Dinamica Mezzogiorno di Gianfranco Viesti
Il rallentamento dell’economia italiana, che purtroppo sembra in vista alla luce di fattori internazionali e interni, rischia di compromettere il modesto recupero dell’economia meridionale registratosi nell’ultimo biennio. Questa l’indicazione principale che viene dal periodico rapporto sul Mezzogiorno realizzato da Confindustria e SRM presentato ieri. La crescita del Sud nel 2018 è prevista all’1,1%, inferiore sia al dato meridionale del 2017 sia alla media nazionale per l’anno in corso, entrambi all’1,4%. L’analisi un po’ preoccupata è corroborata anche da altre fonti, dai puntuali rapporti regionali della Banca d’Italia ad un interessante studio di Prometeia, oltre che dai dati congiunturali sul mercato del lavoro. Peggiori sembrano, in questo quadro, situazioni e dinamiche di Calabria e Sicilia. Certo gli ultimi anni sono stati molto migliori rispetto ai precedenti: ma questo non ha consentito al Mezzogiorno né di recuperare i valore pre-crisi (con un PIL ancora di circa 10 punti inferiore) né di innescare un processo di crescita sostenuto, che consenta di affrontare pericolose tendenze di periodo più lungo: denatalità, invecchiamento e emigrazione dei giovani, anche a maggiore qualifica. Banca d’Italia quantifica in 173.000 i laureati emigrati dalle sei regioni più a Sud nell’ultimo decennio. Con questa realtà deve confrontarsi l’azione del nuovo governo.

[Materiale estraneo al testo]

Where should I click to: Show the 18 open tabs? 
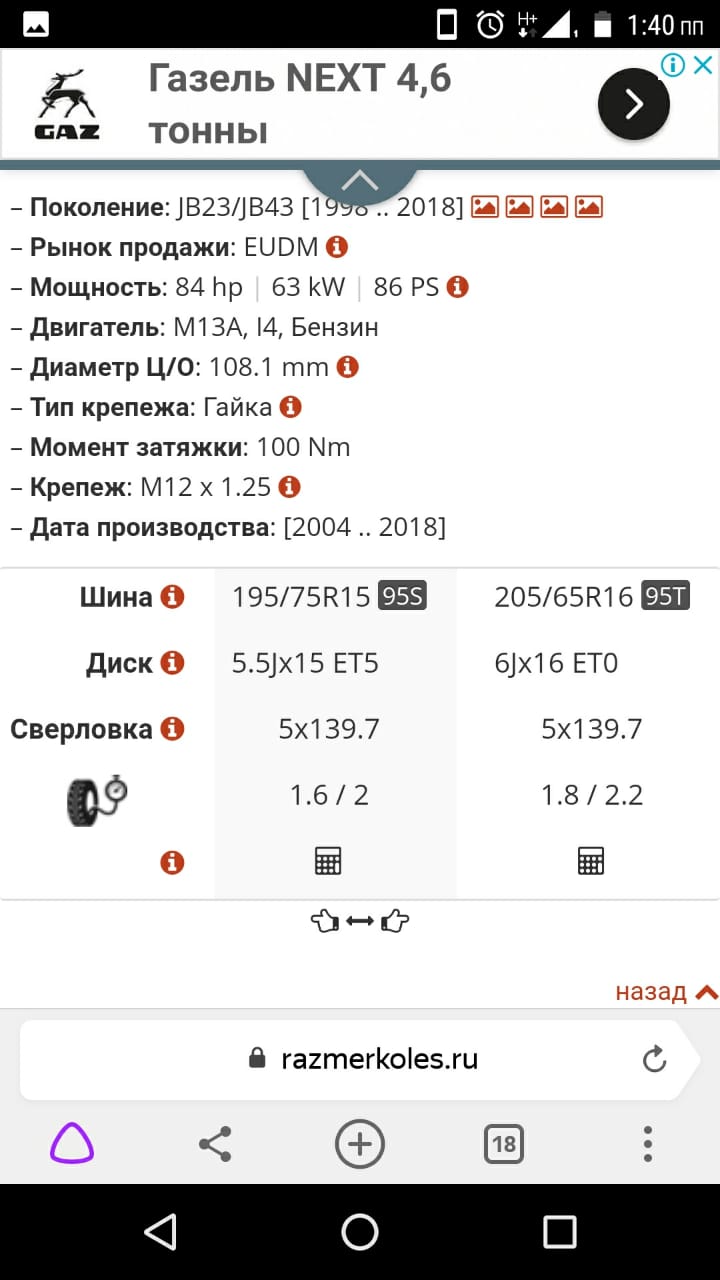coord(503,1143)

Segnali positivi sono venuti e continuano a venire dal sistema delle imprese. La produzione industriale del Mezzogiorno si è drammaticamente ridotta con la crisi, ma i dati più recenti segnalano un buon rafforzamento degli investimenti (frutto anche delle incentivazioni messe in campo nell’ultimo biennio), un’espansione dell’occupazione e un miglioramento della produttività delle imprese sopravvissute. Al Sud rimangono poli produttivi molto importanti, dall’auto all’alimentare, che rappresentano basi solide per una ripresa dell’accumulazione. Va molto bene, fortunatamente, il turismo, specie internazionale. Ma questo non compensa a sufficienza la persistente debolezza delle costruzioni e il ridimensionamento “tecnologico” della distribuzione commerciale. Il Sud non potrà ripartire più vivacemente, e contribuire così alla maggior crescita nazionale, senza azioni più strutturali di potenziamento del suo tessuto industriale e del terziario avanzato. Da questo punto di vista un elemento assai importante saranno scopi e modalità d’intervento della “banca per gli investimenti pubblici” prevista dal contratto di governo, e l’azione nei prossimi mesi del gruppo Cassa Depositi e Prestiti. E’ essenziale che quest’ultima sia chiaramente orientata anche all’obiettivo strategico dello sviluppo territoriale, negli ultimi anni assente.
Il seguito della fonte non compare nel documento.